Anterior spinal artery syndrome (ASAS) is a very rare condition which occurs following infarction of the anterior two-third of the spinal cord supplied by the anterior spinal artery. The cause of the infarction can be either iatrogenic or secondary to diseases. Common etiologies include mediastinal surgeries  , diabetes with atherosclerosis , diseases of the aorta , hematological disorders (sickle cell, polycythemia), cervical spine injury or spondylosis   , infections (tuberculosis, N.meningitidis)   , drugs (cocaine) , vasculitis, and idiopathic.
The common clinical presentation of ASAS is sudden onset, severe, pain along the spinal nerve roots radiating to the lower limbs with quadriparesis due to corticospinal tract involvement. The myelopathy can be associated with impaired bladder, bowel and sexual function depending upon the level at which the spinal cord is affected. Pain, as well as, temperature sensation are lost below the level of the infarction as the lateral spinothalamic tract is affected while the posterior column vibration and position sense are preserved. Orthostatic hypotension may be present due to autonomic dysfunction. Occasionally the spinal cord gray matter may be involved, preferentially with the preservation of sensory, bladder and bowel functions.

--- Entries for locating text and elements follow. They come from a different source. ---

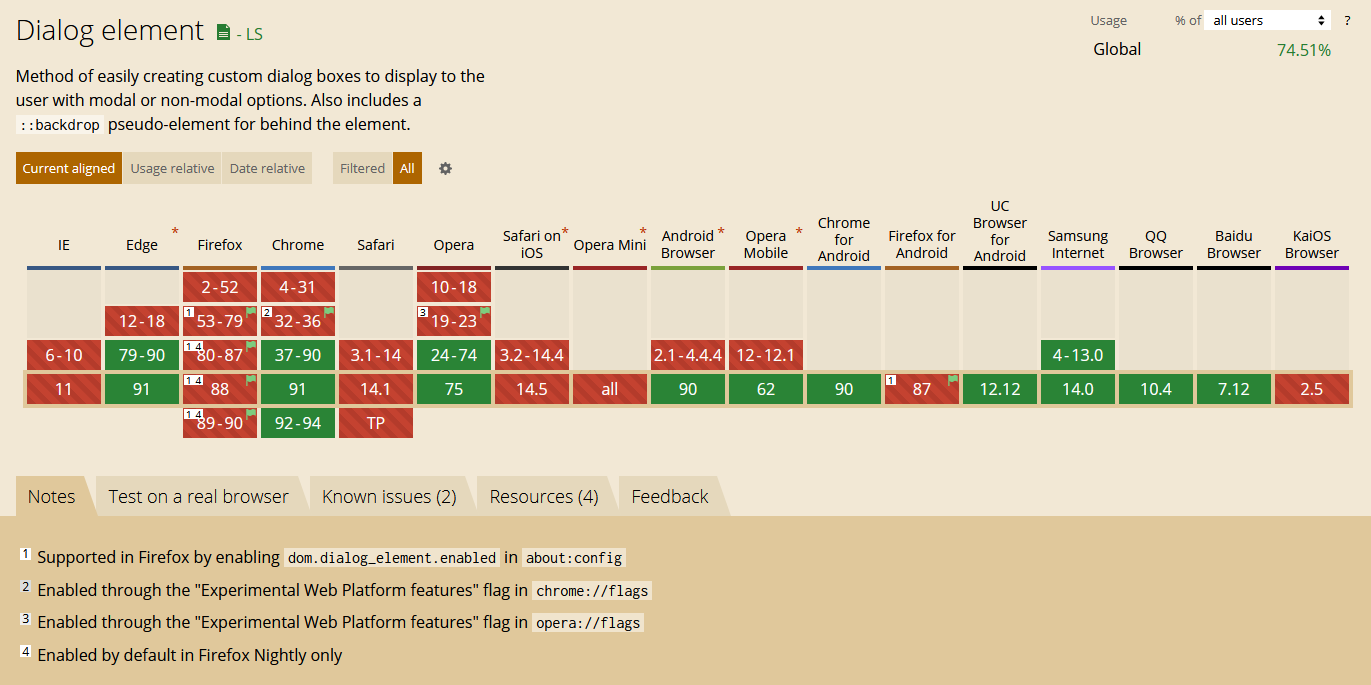Image resolution: width=1371 pixels, height=685 pixels.
Task: Click green flag on Chrome 32-36 cell
Action: coord(329,313)

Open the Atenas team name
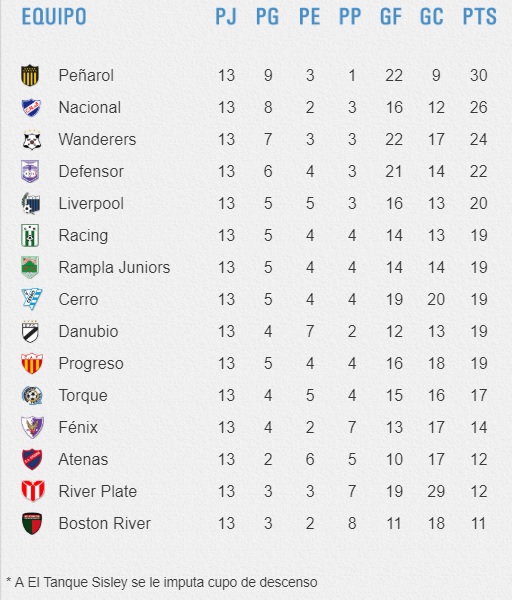(x=83, y=459)
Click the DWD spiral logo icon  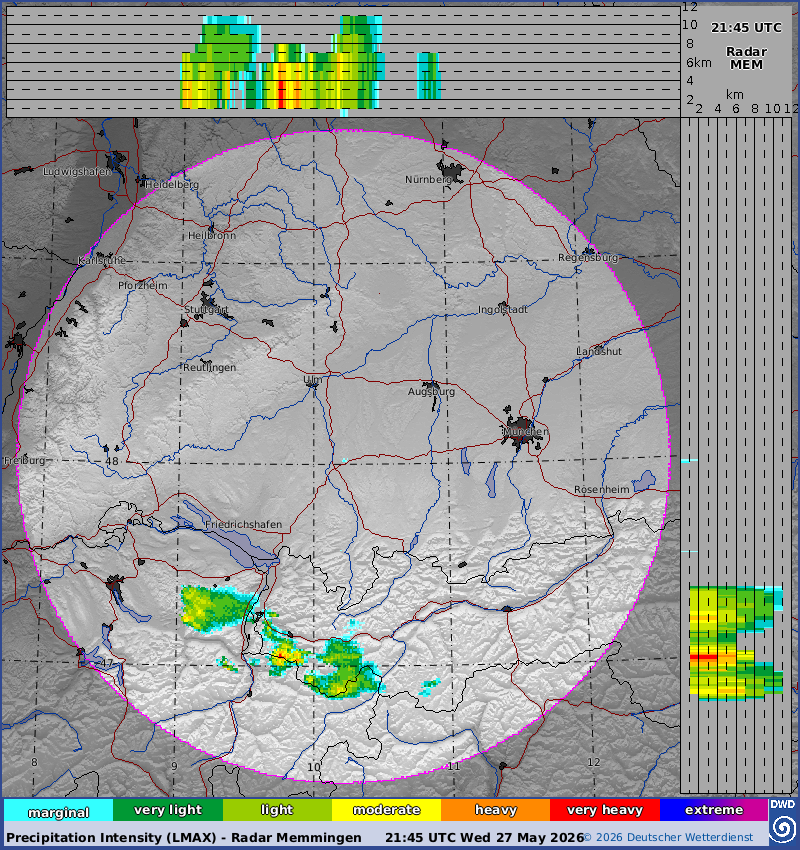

ASAS should be suspected in any adult or child presenting with acute onset painful quadriparesis with preservation of posterior column sensations. History may indicate the etiology but a thorough physical and neurological examination are vital for diagnosis of the condition as well a to detect the level and extent of the neurological deficits. Routine laboratory tests such as complete blood count with differential, serum blood glucose, erythrocyte sedimentation rate (ESR), antinuclear antibody (ANA) levels, complement assay, nuclear antibody assays, serum lipids, serum electrolytes, and serology for syphilis should be ordered. An infectious etiology is indicated by leukocytosis while inflammatory markers may be elevated in infections as well as vasculitis. Besides diabetes, it is important to exclude coagulation disorders with tests like activated partial thromboplastin time, antiphospholipid antibody titer, protein C and protein S levels and platelet count  . Cerebrospinal fluid analysis (CSF) is performed to look for infectious and autoimmune conditions while blood and CSF polymerase chain reaction (PCR) may be required to exclude viral etiologies.
However, the diagnosis of ASAS can only be confirmed with a magnetic resonance (MRI) scan of the spinal cord. This can detect all the causative lesions within or outside the spinal cord      . Ideally, it should be performed at the earliest to avoid complications such as renal failure from developing . A concomitant brain MRI may be useful in identifying lesions of multiple sclerosis, sarcoid, and other infections. A computed tomography (CT) scan and plain radiography do not have a significant role in the diagnosis of ASAS. If MRI is not available then CT myelography can help to detect tumors. Spinal angiography (arteriography) may be performed to identify an arteriovenous malformation
Other supportive tests in ASAS include electromyography (EMG) and nerve conduction velocity (NCV) tests to document neurological deficits and denervation changes. They also help to differentiate ASAS from polyneuropathy.
Temporal artery biopsy is indicated only if confirmation of giant cell arteritis as the underlying etiology of ASAS is suspected.